Plutarque, Vie de Pompée, En Mer rouge à la poursuite de Mithridate, Caton à Antioche, v. 100 n-è

Pendant son séjour dans cette ville, il conçut le plus violent désir de reconquérir la Syrie et de pénétrer par l’Arabie jusqu’à la mer Rouge, afin d’avoir de tous côtés, pour bornes de ses conquêtes, l’Océan, qui environne la terre.

En Afrique, il était le premier qui se fût ouvert par ses victoires, un chemin jusqu’à la mer extérieure (Atlantique) ; en Espagne, il avait donné la mer Atlantique pour borne à l’empire romain ; et tout récemment encore, en poursuivant les Albaniens, il s’était approché de bien près de la mer d’Hyrcanie (Caspienne).

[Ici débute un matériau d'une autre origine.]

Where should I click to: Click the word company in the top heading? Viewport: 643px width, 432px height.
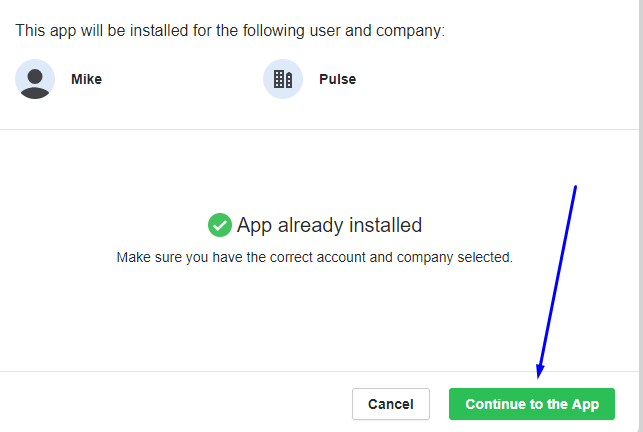pos(408,31)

Il partit donc dans la résolution de faire le tour de la mer Rouge ; car il voyait que Mithridate était difficile à suivre à main armée, et plus dangereux dans sa fuite que dans sa résistance. […]

Pompée, après avoir soumis, par son lieutenant Afranius, les Arabes qui habitent autour du mont Amanus, descendit dans la Syrie ; et, comme elle n’avait pas de rois légitimes, il en fit une province romaine. Il subjugua la Judée et fit prisonnier le roi Aristobule ; il y fonda quelques villes, rendit la liberté à d’autres et punit les tyrans qui en avaient usurpé l’autorité.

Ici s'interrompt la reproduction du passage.